Looking at this through the most forgiving lens possible, Stewart seems like a perfectly decent hire. The former USMNT staple had a long playing career primarily spent over in his native Holland. (Stewart’s mother is Dutch and his father is an American air force member stationed overseas). After retiring, Stewart headed up a few different Dutch clubs’ front offices as the sporting director of Eredivisie teams like NAC Breda and AZ Alkmaar. Stewart spent the last few years as the sporting director of MLS’s Philadelphia Union, where he hasn’t overseen any success of note but has probably done decently considering the Union’s limited budget and ambition. Overall it’s a commendable resumé for a presumably important position in U.S. Soccer.
The problem with Stewart getting the USMNT GM gig doesn’t have much to do with Stewart; it’s about the GM position itself. New U.S. Soccer president Carlos Cordeiro proposed the two new GM positions, one each for the men’s and women’s national teams, back when he won the election in February. Since then, there’s yet to be any clear explanation of what exactly a GM is supposed to do, other than lead the search for and oversee the national team manager’s job.
U.S. Soccer CEO Dan Flynn—there are so many random titles and positions in U.S. Soccer that it’s hard to keep track of who’s who and who does what—will be the man Stewart and the yet-to-be-hired USWNT GM answer to. Flynn has spoken about the GM as being the one with “overall responsibility for the technical side of the senior team,” the person who presides over the “management of the day-to-day environment” of the national team, and with “monitoring the player pool and the integration of new players.” If reading those vague words has left you with even less of an idea about what the GM is actually tasked with doing, you’re not alone.
Update: U.S. Soccer reached out with an article they posted on their site after Stewart was hired that further details his responsibilities. The concrete duties seem mostly related to the hiring and assessing the performance of the USMNT manager. Though there remain more vague descriptions like “Creating the environment—both day-to-day and long-term—for the Head Coach and the Men’s National Team to succeed” and “Ensuring that U.S. Soccer’s Style of Play, Team Tactical Principles, and Key Qualities are being implemented within the Men’s National Team.”

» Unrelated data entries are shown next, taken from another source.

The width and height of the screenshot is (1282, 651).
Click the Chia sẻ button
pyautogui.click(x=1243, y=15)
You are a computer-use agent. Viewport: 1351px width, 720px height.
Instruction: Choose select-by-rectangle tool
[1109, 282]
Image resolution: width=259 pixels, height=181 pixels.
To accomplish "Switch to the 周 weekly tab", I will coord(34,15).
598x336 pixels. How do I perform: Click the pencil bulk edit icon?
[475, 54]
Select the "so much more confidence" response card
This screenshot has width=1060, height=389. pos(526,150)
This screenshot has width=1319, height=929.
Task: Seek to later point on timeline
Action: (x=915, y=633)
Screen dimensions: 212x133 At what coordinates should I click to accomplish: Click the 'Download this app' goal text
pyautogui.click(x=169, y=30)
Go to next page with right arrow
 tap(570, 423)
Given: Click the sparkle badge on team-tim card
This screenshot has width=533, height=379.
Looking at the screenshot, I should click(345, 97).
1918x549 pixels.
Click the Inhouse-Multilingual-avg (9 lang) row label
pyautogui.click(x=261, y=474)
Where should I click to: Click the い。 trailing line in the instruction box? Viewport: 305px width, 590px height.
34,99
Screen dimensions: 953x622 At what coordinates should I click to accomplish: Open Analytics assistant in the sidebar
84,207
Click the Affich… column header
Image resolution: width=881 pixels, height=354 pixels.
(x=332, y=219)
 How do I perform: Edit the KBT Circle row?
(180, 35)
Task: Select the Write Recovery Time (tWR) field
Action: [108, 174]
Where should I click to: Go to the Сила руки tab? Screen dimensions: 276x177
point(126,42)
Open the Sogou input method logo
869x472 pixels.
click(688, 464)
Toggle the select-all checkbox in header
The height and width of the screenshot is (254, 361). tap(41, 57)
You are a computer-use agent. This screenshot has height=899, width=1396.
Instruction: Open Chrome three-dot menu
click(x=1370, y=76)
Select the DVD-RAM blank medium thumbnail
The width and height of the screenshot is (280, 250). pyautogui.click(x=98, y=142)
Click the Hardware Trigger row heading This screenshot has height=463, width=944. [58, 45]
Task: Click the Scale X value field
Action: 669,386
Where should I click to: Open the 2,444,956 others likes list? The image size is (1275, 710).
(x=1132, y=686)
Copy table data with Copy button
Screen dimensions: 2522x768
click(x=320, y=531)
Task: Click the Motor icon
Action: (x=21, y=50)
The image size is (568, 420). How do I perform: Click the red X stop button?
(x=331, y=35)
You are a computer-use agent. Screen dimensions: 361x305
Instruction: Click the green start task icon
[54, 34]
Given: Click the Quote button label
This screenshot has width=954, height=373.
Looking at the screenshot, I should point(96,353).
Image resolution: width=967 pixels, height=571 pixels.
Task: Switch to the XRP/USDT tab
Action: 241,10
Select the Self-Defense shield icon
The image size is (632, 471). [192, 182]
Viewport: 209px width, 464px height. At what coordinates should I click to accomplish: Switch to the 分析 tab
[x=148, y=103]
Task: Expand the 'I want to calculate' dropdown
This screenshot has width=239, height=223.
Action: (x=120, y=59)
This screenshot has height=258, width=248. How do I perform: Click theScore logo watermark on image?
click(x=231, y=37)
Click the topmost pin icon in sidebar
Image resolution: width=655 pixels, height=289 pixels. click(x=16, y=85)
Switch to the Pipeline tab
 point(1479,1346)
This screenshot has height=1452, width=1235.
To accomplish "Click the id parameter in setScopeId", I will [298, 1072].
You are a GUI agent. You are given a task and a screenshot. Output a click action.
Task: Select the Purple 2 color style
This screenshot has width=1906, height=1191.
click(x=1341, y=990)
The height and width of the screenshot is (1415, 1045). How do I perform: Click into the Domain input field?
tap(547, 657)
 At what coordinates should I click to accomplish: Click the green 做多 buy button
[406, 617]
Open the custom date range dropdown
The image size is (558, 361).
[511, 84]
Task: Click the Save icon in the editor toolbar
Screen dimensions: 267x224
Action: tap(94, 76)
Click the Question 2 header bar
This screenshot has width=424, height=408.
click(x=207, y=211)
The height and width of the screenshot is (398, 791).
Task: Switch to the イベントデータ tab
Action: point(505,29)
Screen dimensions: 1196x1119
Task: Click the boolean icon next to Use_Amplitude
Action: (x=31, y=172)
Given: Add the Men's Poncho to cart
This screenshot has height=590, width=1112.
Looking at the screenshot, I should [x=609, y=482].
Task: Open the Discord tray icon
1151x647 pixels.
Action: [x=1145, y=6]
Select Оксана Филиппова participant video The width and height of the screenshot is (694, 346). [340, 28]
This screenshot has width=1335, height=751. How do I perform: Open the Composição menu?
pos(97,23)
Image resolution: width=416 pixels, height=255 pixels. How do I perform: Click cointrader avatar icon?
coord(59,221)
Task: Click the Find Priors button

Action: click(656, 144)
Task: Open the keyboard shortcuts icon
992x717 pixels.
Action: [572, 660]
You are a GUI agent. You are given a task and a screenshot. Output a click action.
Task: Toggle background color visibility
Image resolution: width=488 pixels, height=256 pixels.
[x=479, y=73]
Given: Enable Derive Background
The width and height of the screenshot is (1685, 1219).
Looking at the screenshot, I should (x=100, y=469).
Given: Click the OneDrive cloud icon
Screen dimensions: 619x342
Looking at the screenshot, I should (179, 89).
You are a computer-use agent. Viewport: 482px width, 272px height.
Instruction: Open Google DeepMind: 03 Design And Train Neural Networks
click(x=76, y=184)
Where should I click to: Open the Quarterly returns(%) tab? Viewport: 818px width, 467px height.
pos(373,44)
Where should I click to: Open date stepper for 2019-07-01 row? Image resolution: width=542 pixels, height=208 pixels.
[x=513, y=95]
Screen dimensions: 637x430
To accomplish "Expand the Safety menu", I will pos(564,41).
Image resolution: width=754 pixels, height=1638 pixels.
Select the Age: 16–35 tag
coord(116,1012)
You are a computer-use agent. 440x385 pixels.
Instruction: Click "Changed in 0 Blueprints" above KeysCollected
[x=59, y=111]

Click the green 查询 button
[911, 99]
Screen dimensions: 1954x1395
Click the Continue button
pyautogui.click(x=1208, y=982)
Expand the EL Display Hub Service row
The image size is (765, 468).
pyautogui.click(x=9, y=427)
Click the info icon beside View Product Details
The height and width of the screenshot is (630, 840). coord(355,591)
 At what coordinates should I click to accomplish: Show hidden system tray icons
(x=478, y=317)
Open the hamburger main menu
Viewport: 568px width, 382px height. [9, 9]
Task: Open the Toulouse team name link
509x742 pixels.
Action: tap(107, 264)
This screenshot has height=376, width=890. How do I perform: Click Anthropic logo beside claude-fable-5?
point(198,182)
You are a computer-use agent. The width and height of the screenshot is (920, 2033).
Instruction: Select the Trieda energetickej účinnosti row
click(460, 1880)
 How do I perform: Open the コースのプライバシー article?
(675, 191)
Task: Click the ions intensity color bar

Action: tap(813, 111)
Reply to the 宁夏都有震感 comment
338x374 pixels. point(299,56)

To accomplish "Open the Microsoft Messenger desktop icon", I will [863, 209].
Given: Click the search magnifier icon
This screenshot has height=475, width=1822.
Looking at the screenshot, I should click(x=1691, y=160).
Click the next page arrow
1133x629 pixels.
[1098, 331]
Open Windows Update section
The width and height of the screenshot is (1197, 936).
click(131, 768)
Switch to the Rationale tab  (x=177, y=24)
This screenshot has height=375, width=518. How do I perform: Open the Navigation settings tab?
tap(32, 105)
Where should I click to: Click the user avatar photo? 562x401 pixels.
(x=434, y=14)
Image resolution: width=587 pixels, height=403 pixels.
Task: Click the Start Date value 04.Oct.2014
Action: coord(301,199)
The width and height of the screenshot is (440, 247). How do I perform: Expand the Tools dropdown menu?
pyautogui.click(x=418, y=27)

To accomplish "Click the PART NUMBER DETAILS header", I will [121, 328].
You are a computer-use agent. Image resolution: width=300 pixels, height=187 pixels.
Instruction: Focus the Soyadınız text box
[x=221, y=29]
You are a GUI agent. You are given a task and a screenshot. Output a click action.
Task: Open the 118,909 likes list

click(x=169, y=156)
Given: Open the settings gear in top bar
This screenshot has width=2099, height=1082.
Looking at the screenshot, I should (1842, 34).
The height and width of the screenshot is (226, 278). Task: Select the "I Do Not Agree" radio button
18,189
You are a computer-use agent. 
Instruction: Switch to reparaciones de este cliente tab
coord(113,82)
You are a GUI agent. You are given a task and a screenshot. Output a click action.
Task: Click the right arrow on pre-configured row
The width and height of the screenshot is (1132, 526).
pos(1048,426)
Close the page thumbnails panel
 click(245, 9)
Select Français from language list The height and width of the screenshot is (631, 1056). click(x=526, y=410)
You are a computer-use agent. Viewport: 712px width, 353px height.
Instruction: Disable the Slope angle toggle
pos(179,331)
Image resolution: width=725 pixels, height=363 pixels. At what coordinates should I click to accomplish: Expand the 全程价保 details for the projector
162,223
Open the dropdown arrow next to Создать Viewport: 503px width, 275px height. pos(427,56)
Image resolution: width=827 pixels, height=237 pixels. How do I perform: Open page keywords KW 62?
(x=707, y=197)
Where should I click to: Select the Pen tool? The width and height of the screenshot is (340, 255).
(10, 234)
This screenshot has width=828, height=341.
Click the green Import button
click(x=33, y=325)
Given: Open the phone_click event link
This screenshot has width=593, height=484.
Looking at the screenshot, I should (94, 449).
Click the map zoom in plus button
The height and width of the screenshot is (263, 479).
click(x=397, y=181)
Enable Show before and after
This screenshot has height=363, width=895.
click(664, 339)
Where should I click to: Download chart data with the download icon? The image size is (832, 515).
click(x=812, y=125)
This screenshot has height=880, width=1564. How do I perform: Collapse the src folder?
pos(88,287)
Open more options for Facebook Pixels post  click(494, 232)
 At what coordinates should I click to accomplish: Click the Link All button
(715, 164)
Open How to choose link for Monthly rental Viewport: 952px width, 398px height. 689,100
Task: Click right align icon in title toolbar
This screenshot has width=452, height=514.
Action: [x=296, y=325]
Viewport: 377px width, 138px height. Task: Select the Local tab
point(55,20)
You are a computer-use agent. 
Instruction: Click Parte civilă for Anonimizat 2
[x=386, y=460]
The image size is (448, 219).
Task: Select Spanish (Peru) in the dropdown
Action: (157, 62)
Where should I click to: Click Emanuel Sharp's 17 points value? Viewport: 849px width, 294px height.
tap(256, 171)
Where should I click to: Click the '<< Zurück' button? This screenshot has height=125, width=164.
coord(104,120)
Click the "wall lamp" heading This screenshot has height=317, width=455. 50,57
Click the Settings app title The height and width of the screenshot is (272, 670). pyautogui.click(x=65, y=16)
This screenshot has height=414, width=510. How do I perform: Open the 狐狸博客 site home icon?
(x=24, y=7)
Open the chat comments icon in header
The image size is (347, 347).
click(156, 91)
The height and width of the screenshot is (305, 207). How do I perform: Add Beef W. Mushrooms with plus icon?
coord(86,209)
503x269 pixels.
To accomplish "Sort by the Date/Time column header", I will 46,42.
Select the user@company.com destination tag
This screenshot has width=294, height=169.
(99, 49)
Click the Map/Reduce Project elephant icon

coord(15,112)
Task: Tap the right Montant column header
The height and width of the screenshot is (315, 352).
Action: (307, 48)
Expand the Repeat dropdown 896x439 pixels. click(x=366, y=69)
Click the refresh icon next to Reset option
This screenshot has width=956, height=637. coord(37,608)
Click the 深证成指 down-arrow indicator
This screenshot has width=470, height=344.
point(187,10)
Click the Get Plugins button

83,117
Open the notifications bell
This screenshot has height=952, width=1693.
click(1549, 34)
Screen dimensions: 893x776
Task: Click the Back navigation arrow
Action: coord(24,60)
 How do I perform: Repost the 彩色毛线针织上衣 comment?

Nobody seems to know what exactly these GMs will do or how their responsibilities fit alongside the responsibilities of the national team managers and the CEO and the youth development set-ups (over which the GM has no real authority, it’s been explained) and the president and all the other middle managers in the byzantine bureaucratic web Cordeiro is weaving. Our fear after Cordeiro won the presidency was that his vision for U.S. Soccer was a technocratic one short on big ideas and structure-shifting change and long on idle hierarchies and incrementalism. There’s nothing about Stewart’s hiring that assuages those concerns, and in fact at least one statement of his, about whether the USMNT’s failure to qualify for the World Cup evinced a systemic flaw in American soccer or a temporary one, calls into question if Stewart even comprehends the real problems at all:
“I think it’s a failure of a cycle. It obviously hurts, but I don’t think it has anything to do with systems. I think it has more to do with the period that you’re in. Unfortunately, we were on the bad side of that cycle, but now there’s a new cycle coming along. There’s a new player pool coming along. There’s a lot of talent in the United States and it’s something that we have to look after and make sure that they reach the highest of their potential. Being able to be there for them, facilitate them in that, is the most important job for us.”
Stewart may or may not have good ideas about how to finally realize this country’s dormant potential in men’s soccer, that much is almost impossible to tell. What’s more concerning is that it doesn’t even seem like he or anyone in his position would have any power to implement meaningful changes in the first place. The men’s team might’ve just gotten its new general manager, and will soon have a new head coach, but it’s harder than ever to know who’s actually in charge of any of this.